Unbekannte haben 150 Fische in einem Tümpel im Münchner Norden ausgesetzt. Die bedrohen dort den Laich der geschützten Kröten. Eine Rettungsaktion der Stadt kommt wohl gerade noch rechtzeitig.

Von Thomas Anlauf

Wirklich bedrohlich wirken die Fischlein zunächst nicht, wie sie da in der weißen Wanne schwimmen. Der größte Goldfisch, den die Fischereifachberater Bernhard Gum und Tobias Ruff an diesem Donnerstagmorgen mit Keschern aus dem trüben Tümpel ziehen, misst gerade mal ein paar Zentimeter. Doch die Goldfische, die ein vermeintlich tierlieber Mensch in dem knietiefen Wasser ausgesetzt hat, bedrohen akut andere Kreaturen: die Wechselkröten. Sie kommen nur noch sehr selten in Bayern vor, zwei Drittel des landesweiten Bestands leben tatsächlich an wenigen Orten in München. Die Rettungsaktion der Unteren Naturschutzbehörde für die Wechselkröten in einem Biotop westlich der Lassallestraße im Münchner Norden kommt in letzter Minute, bevor die Goldfische den Laich des Lurchs wegfressen.

Es ist ein fast unbekanntes Biotop nördlich des Frankfurter Rings, in dem sich die Wechselkröten wohlfühlen. Hier entstehen immer wieder kleine Tümpel, die vom Grundwasser gespeist sind. Hohe Birken stehen hier, Erlen, die Palmkätzchen einer Sal-Weide neben dem winzigen Weiher beginnen gerade zu sprießen. Ruff, der neben seinem Beruf als Fischereiberater ÖDP-Stadtrat ist, wirft einen kleinen Generator an, stapft mit seinem Kollegen Gum und zwei Keschern in die braune Brühe des schattigen Tümpels. Die beiden Experten fischen an diesem Morgen mithilfe von Strom im Trüben, um die ausgesetzten Goldfische einzusammeln.

Die Wechselkröte kommt im Landkreis Fürstenfeldbruck noch vor. (Foto: Günter Hansbauer/dpa)

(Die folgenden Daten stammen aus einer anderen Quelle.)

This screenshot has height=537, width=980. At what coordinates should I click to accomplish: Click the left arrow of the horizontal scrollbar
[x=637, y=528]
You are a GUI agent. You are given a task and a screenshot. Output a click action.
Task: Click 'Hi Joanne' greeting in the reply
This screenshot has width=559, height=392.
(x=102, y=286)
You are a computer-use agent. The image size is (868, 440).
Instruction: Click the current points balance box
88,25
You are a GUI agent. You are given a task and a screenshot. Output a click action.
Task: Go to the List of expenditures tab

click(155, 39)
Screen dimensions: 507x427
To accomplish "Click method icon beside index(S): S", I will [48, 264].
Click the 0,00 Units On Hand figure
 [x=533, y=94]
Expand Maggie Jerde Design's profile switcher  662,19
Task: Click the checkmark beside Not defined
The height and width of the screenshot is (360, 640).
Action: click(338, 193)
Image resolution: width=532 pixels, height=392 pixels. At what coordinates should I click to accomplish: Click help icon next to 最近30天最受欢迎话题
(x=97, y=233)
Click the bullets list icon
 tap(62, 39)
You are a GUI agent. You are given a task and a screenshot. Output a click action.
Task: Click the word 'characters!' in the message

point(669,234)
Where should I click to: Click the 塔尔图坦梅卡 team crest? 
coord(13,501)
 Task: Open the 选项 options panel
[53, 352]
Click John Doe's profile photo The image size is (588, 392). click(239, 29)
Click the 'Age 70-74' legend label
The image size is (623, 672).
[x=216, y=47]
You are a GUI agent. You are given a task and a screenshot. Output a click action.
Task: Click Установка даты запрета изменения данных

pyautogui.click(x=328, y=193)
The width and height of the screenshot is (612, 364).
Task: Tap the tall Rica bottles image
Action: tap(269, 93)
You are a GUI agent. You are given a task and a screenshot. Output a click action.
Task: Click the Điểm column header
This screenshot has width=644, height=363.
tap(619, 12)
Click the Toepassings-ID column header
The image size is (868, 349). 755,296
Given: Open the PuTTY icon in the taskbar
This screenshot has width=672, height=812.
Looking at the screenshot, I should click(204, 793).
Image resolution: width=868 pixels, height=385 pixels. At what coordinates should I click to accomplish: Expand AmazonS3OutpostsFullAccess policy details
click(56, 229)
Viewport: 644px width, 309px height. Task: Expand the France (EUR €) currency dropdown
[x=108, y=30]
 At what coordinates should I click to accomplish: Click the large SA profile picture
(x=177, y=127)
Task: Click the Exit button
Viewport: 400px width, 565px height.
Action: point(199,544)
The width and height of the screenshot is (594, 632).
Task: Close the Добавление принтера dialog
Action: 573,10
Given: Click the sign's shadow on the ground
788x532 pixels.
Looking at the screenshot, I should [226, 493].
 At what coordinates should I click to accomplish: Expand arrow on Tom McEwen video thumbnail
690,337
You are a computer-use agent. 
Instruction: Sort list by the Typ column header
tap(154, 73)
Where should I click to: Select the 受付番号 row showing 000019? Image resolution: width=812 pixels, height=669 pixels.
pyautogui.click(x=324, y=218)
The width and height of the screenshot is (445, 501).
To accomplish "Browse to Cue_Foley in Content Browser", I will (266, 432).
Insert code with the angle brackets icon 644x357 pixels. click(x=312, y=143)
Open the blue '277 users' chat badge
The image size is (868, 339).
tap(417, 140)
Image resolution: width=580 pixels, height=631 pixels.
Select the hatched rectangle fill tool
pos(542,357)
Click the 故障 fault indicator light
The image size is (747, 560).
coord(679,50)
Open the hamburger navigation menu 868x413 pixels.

Die karpfenartigen Fische gehören definitiv nicht in das kleine Gewässer. Bis auf Fischreiher, die gelegentlich vorbeifliegen, haben die Goldfische hier normalerweise nichts zu befürchten. Dafür können sie enormen Schaden anrichten. Die aus China und Japan stammenden Tiere fressen so ziemlich alles, was ihnen vors Maul kommt: Algen, Larven, aber auch Froschlaich und Kaulquappen, da sind sie nicht wählerisch. "Die Strategie der Wechselkröte ist es eigentlich, dort zu leben, wo es keine Prädatoren gibt", sagt Julia Zimprich. Sie ist Expertin der Unteren Naturschutzbehörde und hat die Abfischaktion maßgeblich organisiert. Doch hier in dem kleinen schattigen Weiher am Fuß eines Hangs leben nun Prädatoren, räuberische Vielfraße aus irgendeinem Aquarium oder Goldfischteich.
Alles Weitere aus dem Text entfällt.